Classics

Les Mis (Part II)

I’ve been toying with the idea of adding a quick update on my thoughts on Les Mis after view the movie – something along the lines of “only after seeing the movie did I really appreciate how Hugo’s thoughts and opinions on the social structure, ect.. of the time tied the novel together and gave it depth and meaning that no movie version could achieve” yadayadayada…

And then today, whilst browsing book reviews on WordPress, I ran across a really interesting review on Les Mis.  Interesting because the author read the book in a completely different way than I did.

First, the author read it from a Christian perspective – the blog picks out books that are good for Christian children.  She recommends teenagers read it with their parents.  Well, I lack any Christian perspective, so that’s a huge difference right there.  Also, I wouldn’t really recommend this book from teenagers – I wouldn’t discourage them, but this is a book that really requires some thinking.  I’d like to believe that my college education makes me a better thinker than the majority of teenagers, and even so, I think there’s a lot to be gotten from this book that I’m simply not getting.  Right off the bat we have a serious disconnect.

Anyway, onto the book itself. Jean Valjean came off, as me, as a commentary on social injustice; the ridiculousness of 19 yrs’ – or even 5 yrs’- sentence for stealing a piece of bread! More importantly, the absurdity of placing the poor in untenable positions, with no assistance, and more importantly, no education; no way out of their situations; and then punishing them for acting as is natural.  (To the point where he had never seen true kindness until he met the bishop!)

She read Valjean as an example of God’s grace helping one overcome sin, that one can rise from the ashes of one’s mistakes to become a better person.

I read Fantine as another example of social injustice; though more so on the part of society’s attitudes than resources.  That a man could callously abandon a child and mistress with no second thoughts; then, that, so rightly afraid of others’ judgments and so desperate to keep her child safe, Fantine eventually ends up prostituting herself to pay for her child, whom she’s left with virtual strangers (there’s a lot to be said about education of young girls here, as well).

She read it as Fantine being punished for her promiscuity.  And invites the reader to raise the question of whether Fantine choose to prostitute herself, or whether there was another choice.

I didn’t pay much attention to the historical aspect of the novel, outside of reminding myself that it was the 19th century and attitudes towards women were quite different then, but she invites you to consider the difference between the French and American revolutions and wonder if maybe it had something to do with the godliness of the countries? (May I remind you that, at this time in history, the Americans were still very invested in the institute of slavery, and the French were much more enlightened, though still prejudiced, in their treatment of people of African descent.)

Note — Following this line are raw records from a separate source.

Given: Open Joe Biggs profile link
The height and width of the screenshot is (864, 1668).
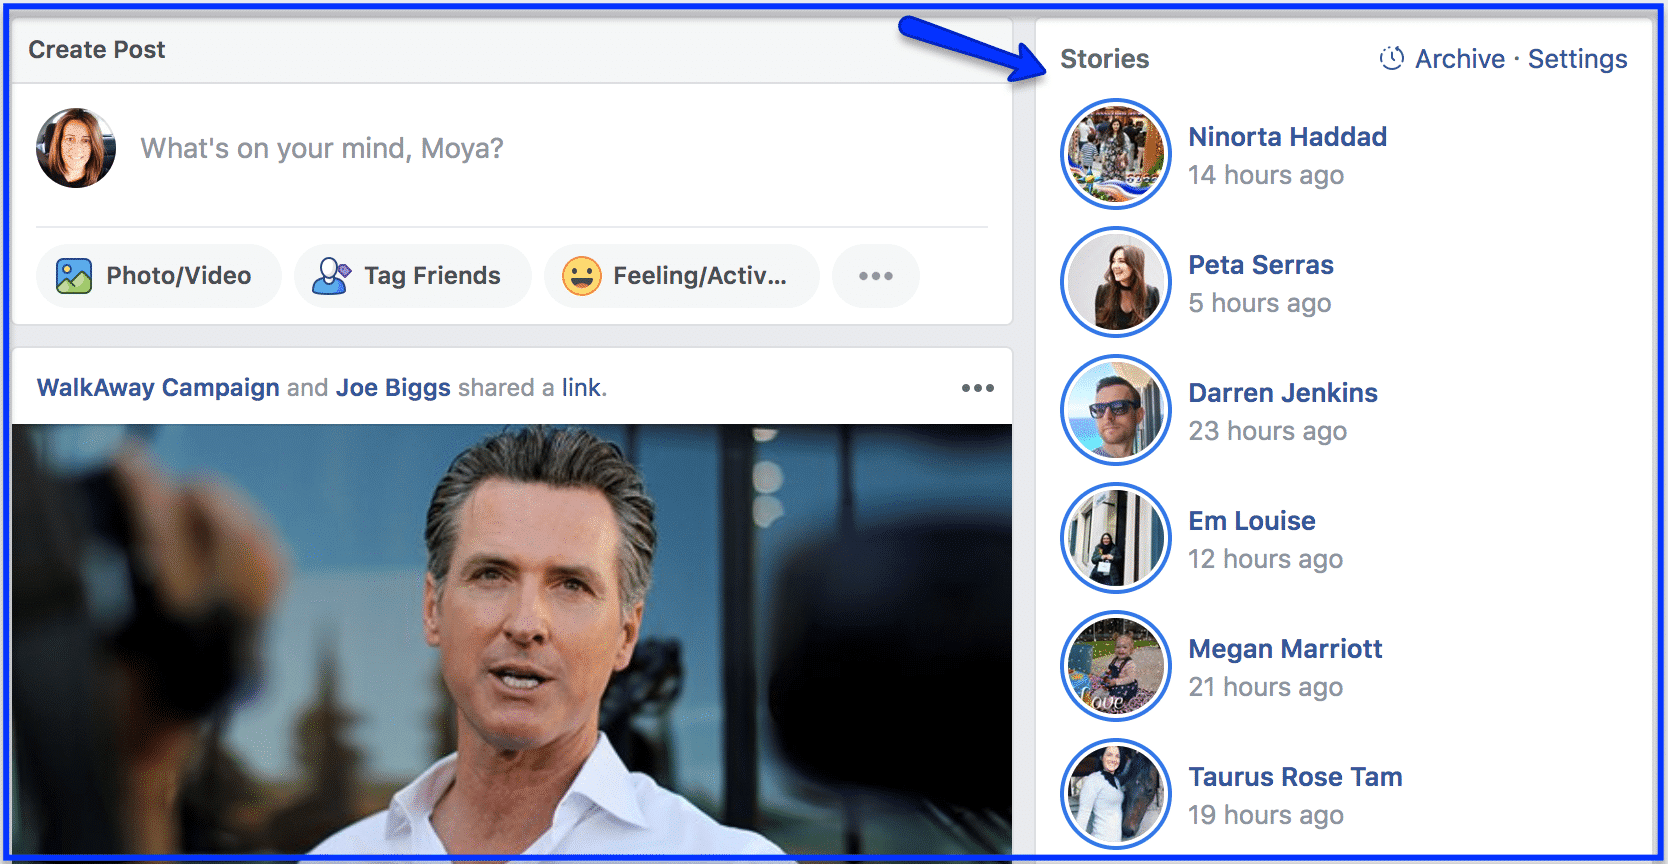Looking at the screenshot, I should (393, 388).
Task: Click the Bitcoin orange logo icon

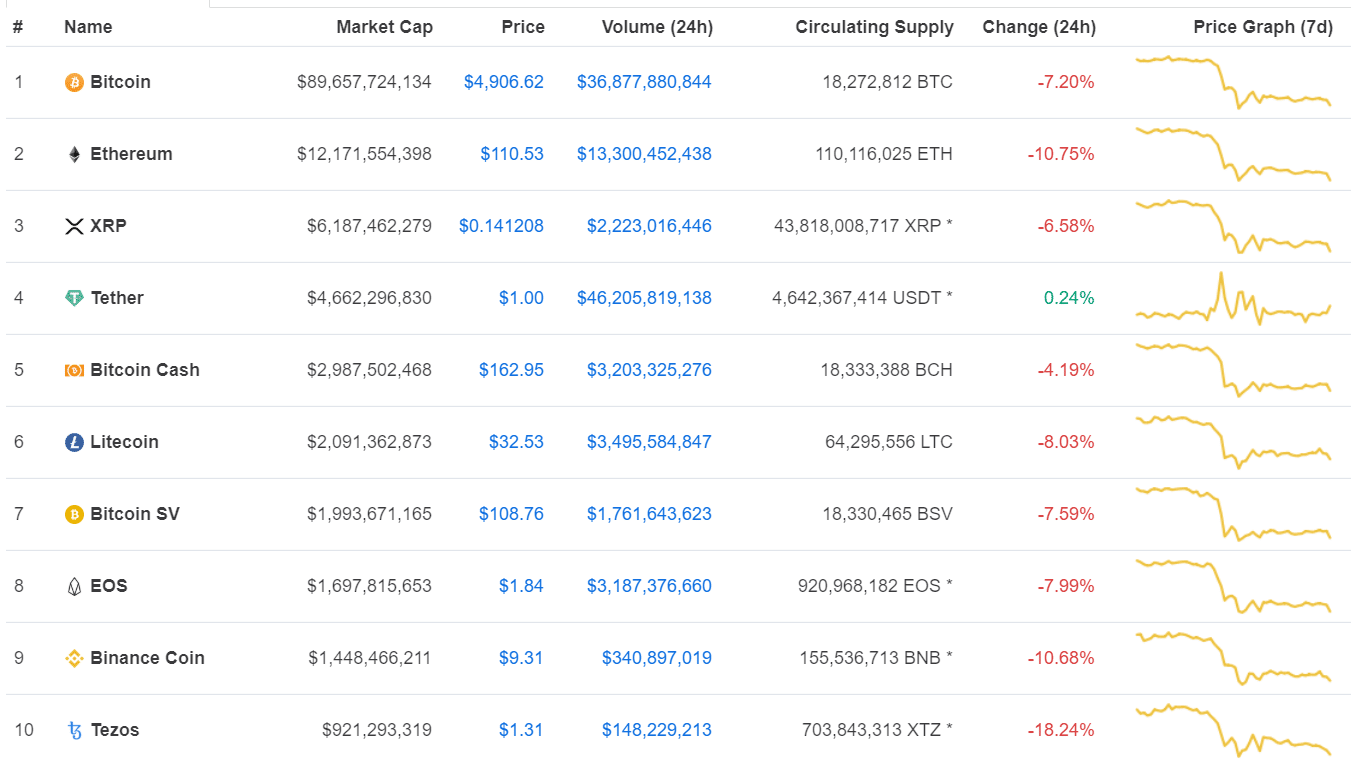Action: [74, 82]
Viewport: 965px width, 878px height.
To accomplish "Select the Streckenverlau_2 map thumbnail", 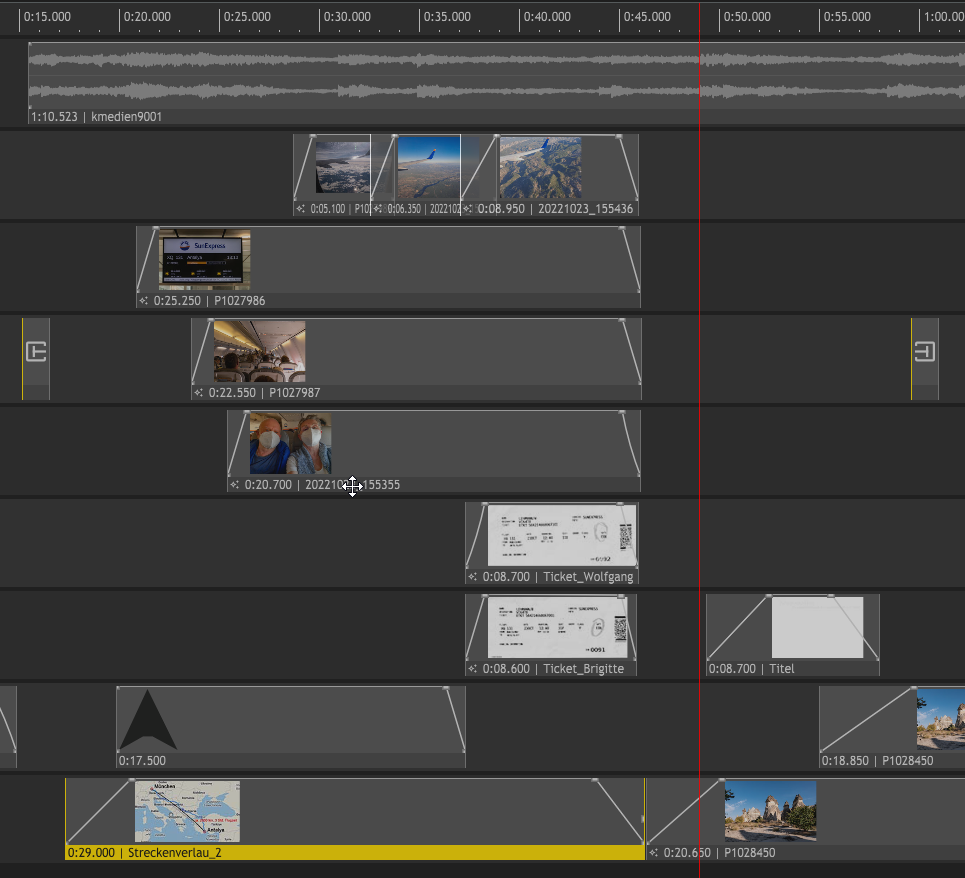I will pos(187,812).
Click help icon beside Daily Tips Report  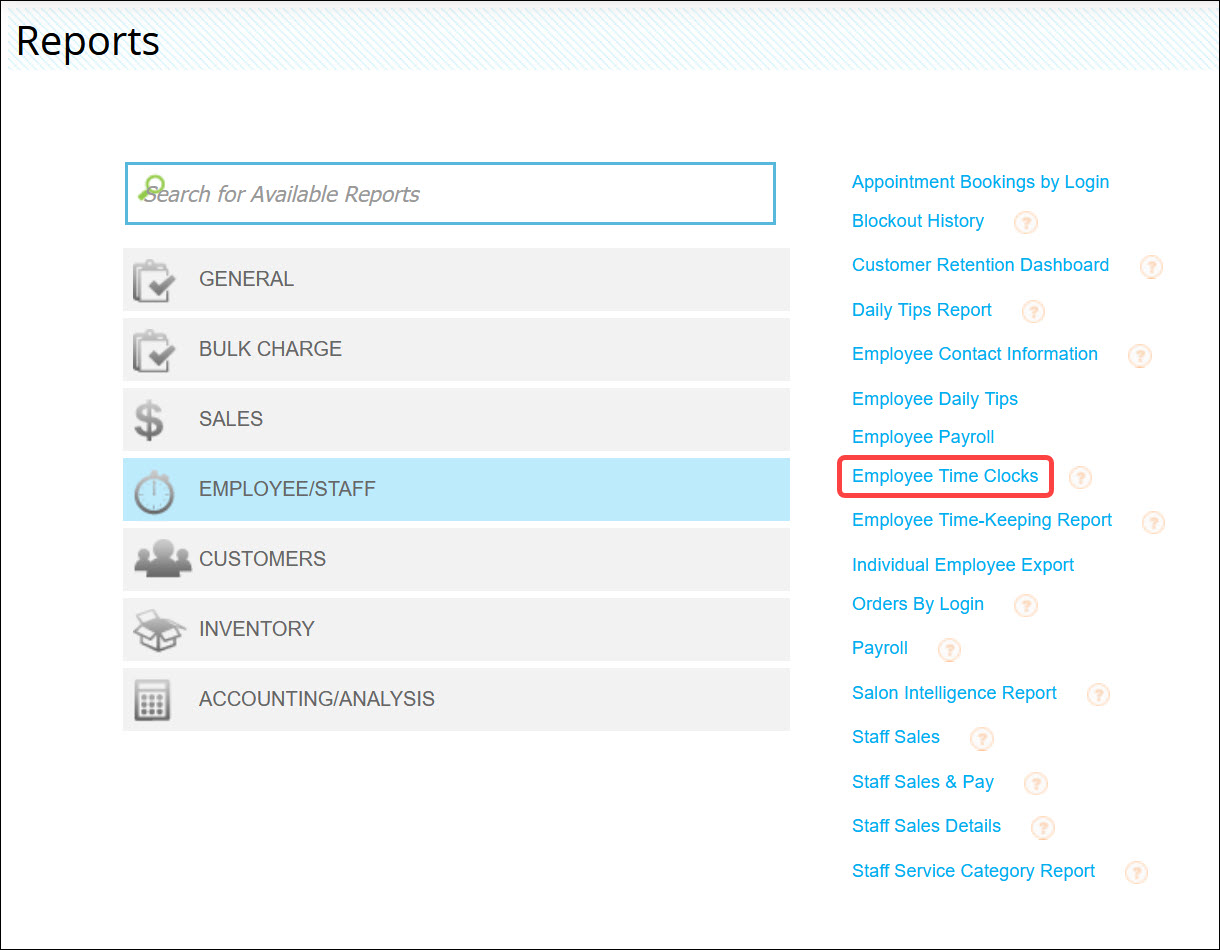pos(1033,312)
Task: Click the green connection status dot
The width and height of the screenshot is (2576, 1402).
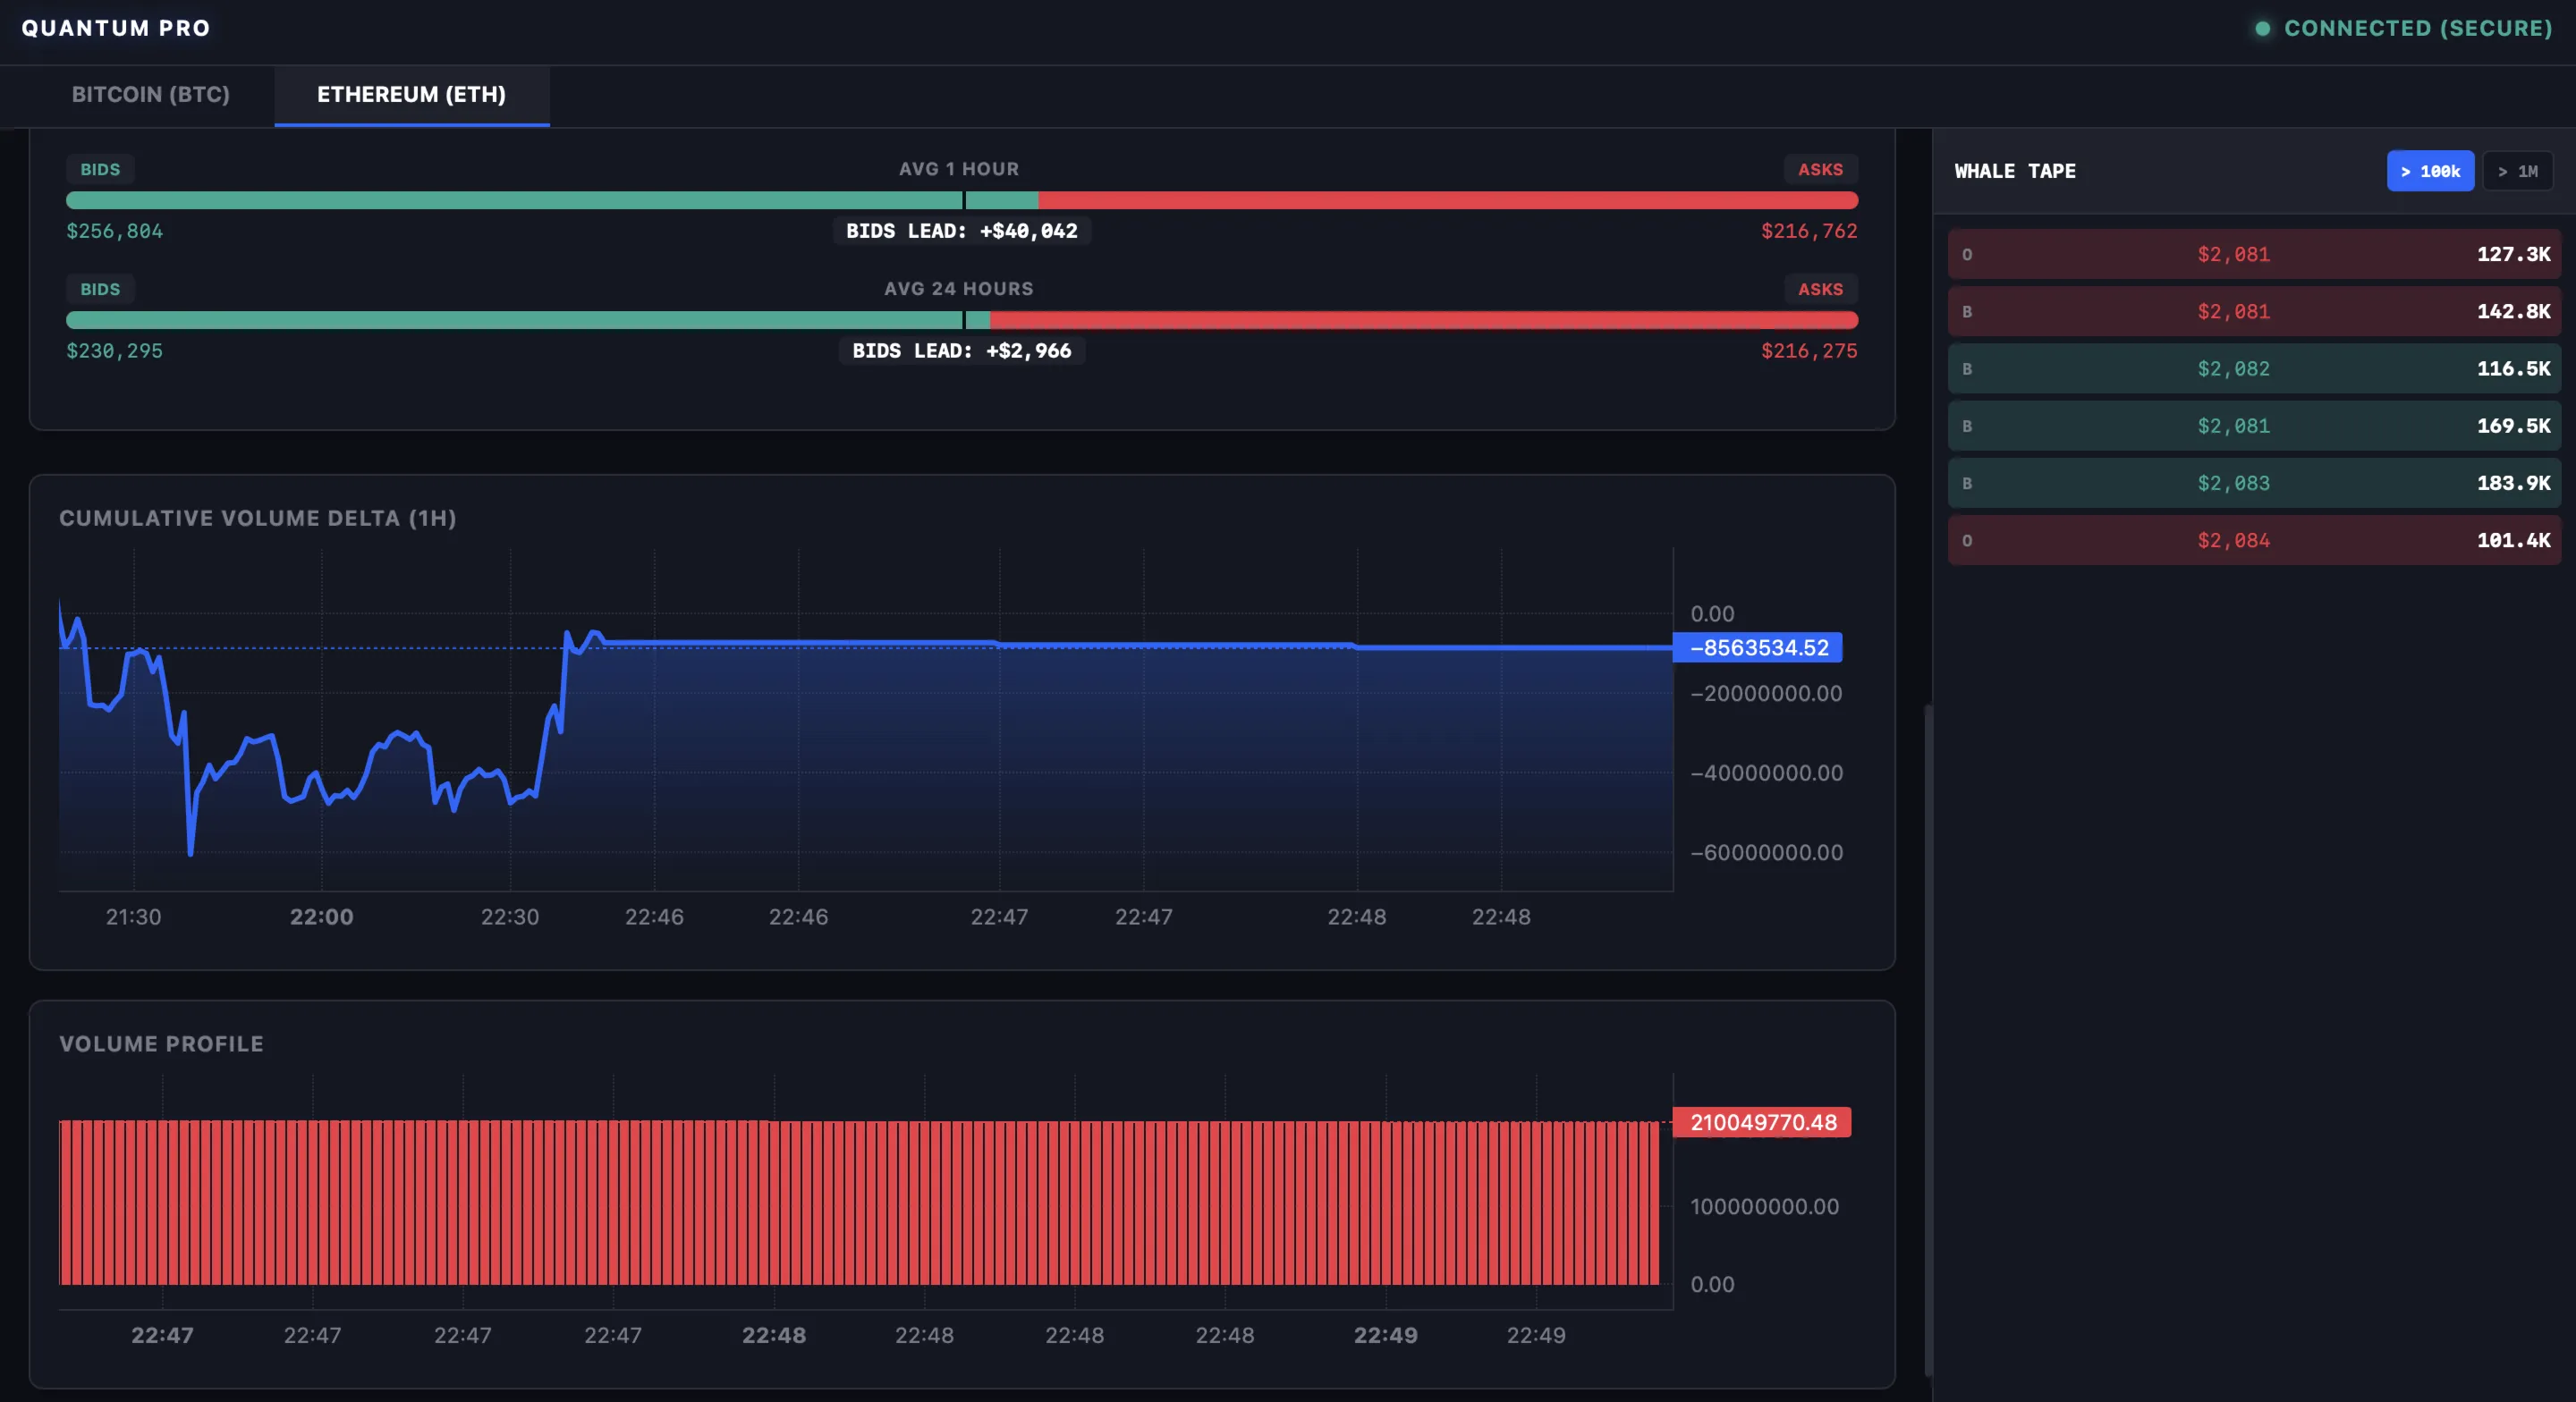Action: pos(2262,29)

Okay, the thing is that none of the observations she brings up are bad observations to make, per say. But leaving them outside of the social context, ignoring everything but the religious implications, without consideration of the obligation society has to offer people at least a chance at a decent life, is doing a disservice to Hugo’s brilliant work, especially if you’re suggesting a teenager reads it.

Hugo, at least in my mind, isn’t trying to push a religion where thieves are punished and whores villianized before their oh-so-generous-redemption, but rather a view where religion is meant to step in where society has failed.  When society offers neither resource nor understanding, religion offers charity and grace.  Where society punishes others for its own failures, religion gives them means and a chance to better one’s self.  Society is harsh and imperfect, oblivious to its own flaws.  Religion is gentle and aware, and seeks to fill the need that society has created.

My point is, please don’t read this book and then ask how it fits into your world view.  Read it and let it change your world view.  Truly, it is a much more rewarding experience that way.

Also, because I did not develop the author’s views as fully as she did, which may mean that I am oversimplifying her arguments – here’s the blog link.

http://nancyellenhird.wordpress.com/2010/10/06/les-miserables-a-review-part-1-by-jeanette-hanscome/

It’s a three part review.

Which interpretation do you agree with? Mine? Hers? Neither?